* What is being asked
A word-for-word repeat of all the data is the goal.

* Material shown

┄┄┄┄┄┄┄┄┄┄┄┄┄┄┄┄┄┄┄┄

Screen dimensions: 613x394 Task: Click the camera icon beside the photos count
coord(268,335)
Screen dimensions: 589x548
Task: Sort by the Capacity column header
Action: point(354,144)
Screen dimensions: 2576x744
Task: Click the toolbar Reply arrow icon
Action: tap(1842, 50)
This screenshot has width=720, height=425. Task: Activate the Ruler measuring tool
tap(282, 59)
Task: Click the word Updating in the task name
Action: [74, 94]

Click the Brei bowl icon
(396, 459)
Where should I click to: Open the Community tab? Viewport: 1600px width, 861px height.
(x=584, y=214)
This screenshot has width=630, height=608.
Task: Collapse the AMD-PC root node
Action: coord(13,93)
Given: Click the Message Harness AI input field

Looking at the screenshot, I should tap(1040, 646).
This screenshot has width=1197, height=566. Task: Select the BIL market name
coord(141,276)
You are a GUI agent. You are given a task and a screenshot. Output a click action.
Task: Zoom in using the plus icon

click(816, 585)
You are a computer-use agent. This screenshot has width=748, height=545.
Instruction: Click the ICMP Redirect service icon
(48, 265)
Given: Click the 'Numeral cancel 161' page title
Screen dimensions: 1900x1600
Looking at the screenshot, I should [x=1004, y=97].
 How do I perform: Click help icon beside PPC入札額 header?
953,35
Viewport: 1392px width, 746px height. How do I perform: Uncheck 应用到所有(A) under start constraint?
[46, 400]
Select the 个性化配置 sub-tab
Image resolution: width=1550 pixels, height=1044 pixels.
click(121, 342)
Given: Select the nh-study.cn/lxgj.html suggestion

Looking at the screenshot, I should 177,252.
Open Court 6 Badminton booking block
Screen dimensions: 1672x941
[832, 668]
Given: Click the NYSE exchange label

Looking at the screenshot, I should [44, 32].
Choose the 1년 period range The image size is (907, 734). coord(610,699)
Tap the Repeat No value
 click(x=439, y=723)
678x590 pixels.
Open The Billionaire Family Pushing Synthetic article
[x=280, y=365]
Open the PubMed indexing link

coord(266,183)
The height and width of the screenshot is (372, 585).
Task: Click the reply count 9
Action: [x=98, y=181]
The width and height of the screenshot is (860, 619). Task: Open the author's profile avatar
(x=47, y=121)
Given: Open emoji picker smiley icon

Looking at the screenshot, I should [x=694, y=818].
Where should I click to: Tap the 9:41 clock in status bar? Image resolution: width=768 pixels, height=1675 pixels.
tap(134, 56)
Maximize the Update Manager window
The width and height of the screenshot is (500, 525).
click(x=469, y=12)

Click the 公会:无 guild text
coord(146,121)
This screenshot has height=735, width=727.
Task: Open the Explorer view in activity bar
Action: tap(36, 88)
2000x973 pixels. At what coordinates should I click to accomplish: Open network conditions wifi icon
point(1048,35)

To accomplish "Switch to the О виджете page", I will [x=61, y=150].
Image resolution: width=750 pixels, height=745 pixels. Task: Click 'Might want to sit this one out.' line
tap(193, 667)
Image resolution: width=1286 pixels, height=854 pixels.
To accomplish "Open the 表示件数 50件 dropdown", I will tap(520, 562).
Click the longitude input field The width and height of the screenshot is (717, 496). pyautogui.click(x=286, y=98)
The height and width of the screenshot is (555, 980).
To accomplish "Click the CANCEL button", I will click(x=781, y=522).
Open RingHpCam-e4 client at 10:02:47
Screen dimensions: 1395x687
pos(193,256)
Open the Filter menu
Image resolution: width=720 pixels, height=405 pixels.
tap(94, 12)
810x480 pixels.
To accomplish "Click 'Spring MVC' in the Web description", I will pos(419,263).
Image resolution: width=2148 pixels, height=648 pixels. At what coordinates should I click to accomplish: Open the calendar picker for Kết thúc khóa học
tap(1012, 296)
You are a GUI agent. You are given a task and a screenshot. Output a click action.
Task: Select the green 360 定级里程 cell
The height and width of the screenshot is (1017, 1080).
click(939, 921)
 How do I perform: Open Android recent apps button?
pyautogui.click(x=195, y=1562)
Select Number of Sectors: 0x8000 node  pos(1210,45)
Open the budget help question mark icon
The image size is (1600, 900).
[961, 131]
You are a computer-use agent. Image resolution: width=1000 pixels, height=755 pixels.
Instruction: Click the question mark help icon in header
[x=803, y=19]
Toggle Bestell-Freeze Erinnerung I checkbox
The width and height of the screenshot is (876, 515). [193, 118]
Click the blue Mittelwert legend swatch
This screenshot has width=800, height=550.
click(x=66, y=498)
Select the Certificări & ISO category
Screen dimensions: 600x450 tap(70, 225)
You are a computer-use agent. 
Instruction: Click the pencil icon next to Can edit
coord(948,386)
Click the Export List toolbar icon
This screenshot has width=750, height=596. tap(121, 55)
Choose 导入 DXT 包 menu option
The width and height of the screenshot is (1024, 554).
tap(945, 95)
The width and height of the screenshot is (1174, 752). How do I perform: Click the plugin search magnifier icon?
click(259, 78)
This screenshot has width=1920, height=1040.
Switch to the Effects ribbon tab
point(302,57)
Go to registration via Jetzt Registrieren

┄┄┄┄┄┄┄┄┄┄┄┄┄┄┄┄┄┄┄┄

* Response box
Screen dimensions: 613x394 Task: Click the camera icon beside the photos count
coord(268,335)
Screen dimensions: 589x548
Task: Sort by the Capacity column header
Action: point(354,144)
Screen dimensions: 2576x744
Task: Click the toolbar Reply arrow icon
Action: tap(1842, 50)
This screenshot has width=720, height=425. Task: Activate the Ruler measuring tool
tap(282, 59)
Task: Click the word Updating in the task name
Action: [74, 94]

Click the Brei bowl icon
(396, 459)
Where should I click to: Open the Community tab? Viewport: 1600px width, 861px height.
(x=584, y=214)
This screenshot has width=630, height=608.
Task: Collapse the AMD-PC root node
Action: coord(13,93)
Given: Click the Message Harness AI input field

Looking at the screenshot, I should tap(1040, 646).
This screenshot has width=1197, height=566. Task: Select the BIL market name
coord(141,276)
You are a GUI agent. You are given a task and a screenshot. Output a click action.
Task: Zoom in using the plus icon

click(816, 585)
You are a computer-use agent. This screenshot has width=748, height=545.
Instruction: Click the ICMP Redirect service icon
(48, 265)
Given: Click the 'Numeral cancel 161' page title
Screen dimensions: 1900x1600
Looking at the screenshot, I should [x=1004, y=97].
 How do I perform: Click help icon beside PPC入札額 header?
953,35
Viewport: 1392px width, 746px height. How do I perform: Uncheck 应用到所有(A) under start constraint?
[46, 400]
Select the 个性化配置 sub-tab
Image resolution: width=1550 pixels, height=1044 pixels.
click(121, 342)
Given: Select the nh-study.cn/lxgj.html suggestion

Looking at the screenshot, I should 177,252.
Open Court 6 Badminton booking block
Screen dimensions: 1672x941
[832, 668]
Given: Click the NYSE exchange label

Looking at the screenshot, I should [44, 32].
Choose the 1년 period range The image size is (907, 734). coord(610,699)
Tap the Repeat No value
 click(x=439, y=723)
678x590 pixels.
Open The Billionaire Family Pushing Synthetic article
[x=280, y=365]
Open the PubMed indexing link

coord(266,183)
The height and width of the screenshot is (372, 585).
Task: Click the reply count 9
Action: [x=98, y=181]
The width and height of the screenshot is (860, 619). Task: Open the author's profile avatar
(x=47, y=121)
Given: Open emoji picker smiley icon

Looking at the screenshot, I should [x=694, y=818].
Where should I click to: Tap the 9:41 clock in status bar? Image resolution: width=768 pixels, height=1675 pixels.
tap(134, 56)
Maximize the Update Manager window
The width and height of the screenshot is (500, 525).
click(x=469, y=12)

Click the 公会:无 guild text
coord(146,121)
This screenshot has height=735, width=727.
Task: Open the Explorer view in activity bar
Action: tap(36, 88)
2000x973 pixels. At what coordinates should I click to accomplish: Open network conditions wifi icon
point(1048,35)

To accomplish "Switch to the О виджете page", I will [x=61, y=150].
Image resolution: width=750 pixels, height=745 pixels. Task: Click 'Might want to sit this one out.' line
tap(193, 667)
Image resolution: width=1286 pixels, height=854 pixels.
To accomplish "Open the 表示件数 50件 dropdown", I will tap(520, 562).
Click the longitude input field The width and height of the screenshot is (717, 496). pyautogui.click(x=286, y=98)
The height and width of the screenshot is (555, 980).
To accomplish "Click the CANCEL button", I will click(x=781, y=522).
Open RingHpCam-e4 client at 10:02:47
Screen dimensions: 1395x687
pos(193,256)
Open the Filter menu
Image resolution: width=720 pixels, height=405 pixels.
tap(94, 12)
810x480 pixels.
To accomplish "Click 'Spring MVC' in the Web description", I will pos(419,263).
Image resolution: width=2148 pixels, height=648 pixels. At what coordinates should I click to accomplish: Open the calendar picker for Kết thúc khóa học
tap(1012, 296)
You are a GUI agent. You are given a task and a screenshot. Output a click action.
Task: Select the green 360 定级里程 cell
The height and width of the screenshot is (1017, 1080).
click(939, 921)
 How do I perform: Open Android recent apps button?
pyautogui.click(x=195, y=1562)
Select Number of Sectors: 0x8000 node  pos(1210,45)
Open the budget help question mark icon
The image size is (1600, 900).
[961, 131]
You are a computer-use agent. Image resolution: width=1000 pixels, height=755 pixels.
Instruction: Click the question mark help icon in header
[x=803, y=19]
Toggle Bestell-Freeze Erinnerung I checkbox
The width and height of the screenshot is (876, 515). [193, 118]
Click the blue Mittelwert legend swatch
This screenshot has width=800, height=550.
click(x=66, y=498)
Select the Certificări & ISO category
Screen dimensions: 600x450 tap(70, 225)
You are a computer-use agent. 
Instruction: Click the pencil icon next to Can edit
coord(948,386)
Click the Export List toolbar icon
This screenshot has width=750, height=596. tap(121, 55)
Choose 导入 DXT 包 menu option
The width and height of the screenshot is (1024, 554).
tap(945, 95)
The width and height of the screenshot is (1174, 752). How do I perform: Click the plugin search magnifier icon?
click(259, 78)
This screenshot has width=1920, height=1040.
Switch to the Effects ribbon tab
point(302,57)
Go to registration via Jetzt Registrieren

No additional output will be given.